Gobierno prepara ley para restringir acceso de menores a RR.SS y expertos advierten desafíos en su implementación

El anuncio del Ministerio de Desarrollo Social sobre el ingreso de un proyecto de ley para restringir el acceso de menores de edad a redes sociales abrió un nuevo debate en Chile: hasta dónde regular el entorno digital sin vulnerar derechos ni desconocer la realidad tecnológica de niños y adolescentes.
La iniciativa —que forma parte del plan “Entornos Digitales Seguros”— busca enfrentar los riesgos asociados al uso no supervisado de internet en un escenario donde ya rige la prohibición del uso de celulares en establecimientos educacionales.
La ministra de Desarrollo Social, María Jesús Wulf, explicó que el foco está en el resguardo del bienestar infantil. “Queremos que los niños crezcan en entornos seguros, donde puedan desarrollarse sin riesgos ni vulneraciones.
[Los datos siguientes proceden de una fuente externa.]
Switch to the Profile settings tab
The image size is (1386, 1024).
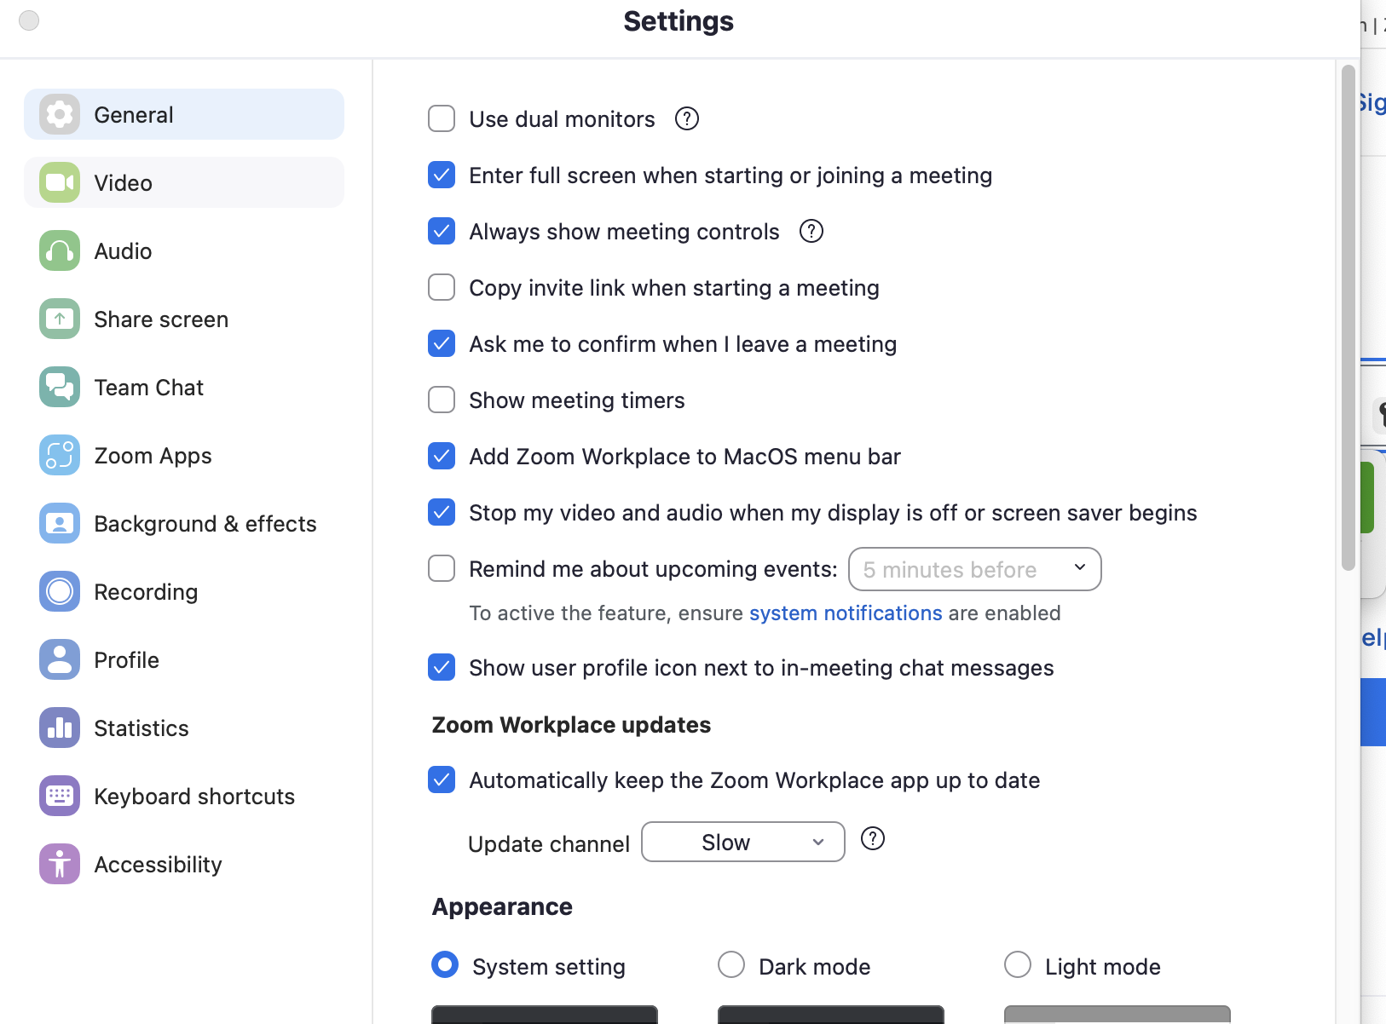tap(126, 659)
Hoy, uno de esos entornos es especialmente el digital”, afirmó.
La autoridad advirtió que las medidas actuales resultan insuficientes. “En Chile solo contamos con restricciones en los colegios, pero eso no evita la exposición a peligros como desafíos virales o fenómenos de violencia que también impactan la convivencia escolar”, sostuvo.
Discusión amplia
Desde el mundo académico, la discusión incorpora un componente clave: el desarrollo cerebral de los adolescentes. Ethelyn Pinto, vicerrectora de Educación Digital de la Universidad del Alba, explica que esta vulnerabilidad tiene base neuropsicológica.
“En la adolescencia existe un desfase madurativo: el sistema emocional está altamente activo, mientras que la corteza prefrontal —responsable del juicio y el control de impulsos— termina de desarrollarse cerca de los 25 años. Esto genera una brecha que dificulta evaluar riesgos, como ocurre con los desafíos virales”, señala.
A esto se suma evidencia internacional que vincula el uso no regulado de redes sociales con mayores niveles de ansiedad, problemas de autoestima y trastornos del sueño en menores, argumentos que el Gobierno considera como sustento de la propuesta.
El desafío: regular sin prohibir
Pese a los riesgos, especialistas advierten que el debate no puede reducirse a una lógica de prohibición.
“Las redes sociales son hoy un espacio central de socialización. Una regulación mal diseñada puede ser ineficaz o incluso contraproducente, porque los menores suelen encontrar formas de evadir restricciones”, advierte Pinto.
La académica enfatiza que el problema no es solo el contenido, sino la dinámica de validación constante. “Los menores aún no cuentan con herramientas emocionales para procesar entornos donde la aprobación se mide en ‘likes’”, explica.
Desde la neuroeducación, este fenómeno se asocia a sistemas de recompensa que refuerzan conductas de manera intermitente, afectando la concentración y la tolerancia a la frustración. En cerebros en desarrollo, esto puede competir directamente con procesos clave como el aprendizaje y la atención sostenida.
Por ello, expertos plantean que el enfoque debe ser integral y basado en la corresponsabilidad. Esto implica combinar herramientas de control parental, alfabetización digital y mayores exigencias a las plataformas tecnológicas.
“Si no se aborda de manera conjunta, el problema simplemente se traslada a espacios menos visibles”, advierte Pinto.
Experiencia internacional y dudas sobre su eficacia
El debate no es exclusivo de Chile. Países como Australia y algunas naciones europeas han impulsado regulaciones similares, aunque con resultados dispares y cuestionamientos sobre su efectividad.
Uno de los principales desafíos es la fiscalización. “¿Cómo se verifica la edad de los usuarios sin afectar su privacidad?”, plantea la experta, apuntando a uno de los nudos críticos del proyecto.
Incluso a nivel internacional, especialistas advierten que estas restricciones pueden ser fácilmente eludidas por los propios usuarios, lo que pone en duda su impacto real.
Búsqueda de apoyo político
Pese a estas interrogantes, el Ejecutivo espera que la iniciativa logre respaldo transversal. Según la ministra Wulf, el proyecto se trabaja junto a parlamentarios y expertos para avanzar hacia un entorno digital más seguro, sin afectar libertades individuales.
Más allá de la discusión legislativa, el debate de fondo apunta a un equilibrio complejo: cómo proteger a niños y adolescentes sin desconocer que el mundo digital es hoy parte estructural de su vida cotidiana.
En ese contexto, el éxito de la iniciativa no dependerá solo de la regulación, sino de su capacidad de articularse con educación digital, responsabilidad familiar y adaptación de las plataformas.
El debate recién comienza, y uno de sus puntos clave será precisamente ese: cómo equilibrar protección, derechos y uso cotidiano de la tecnología en menores de edad.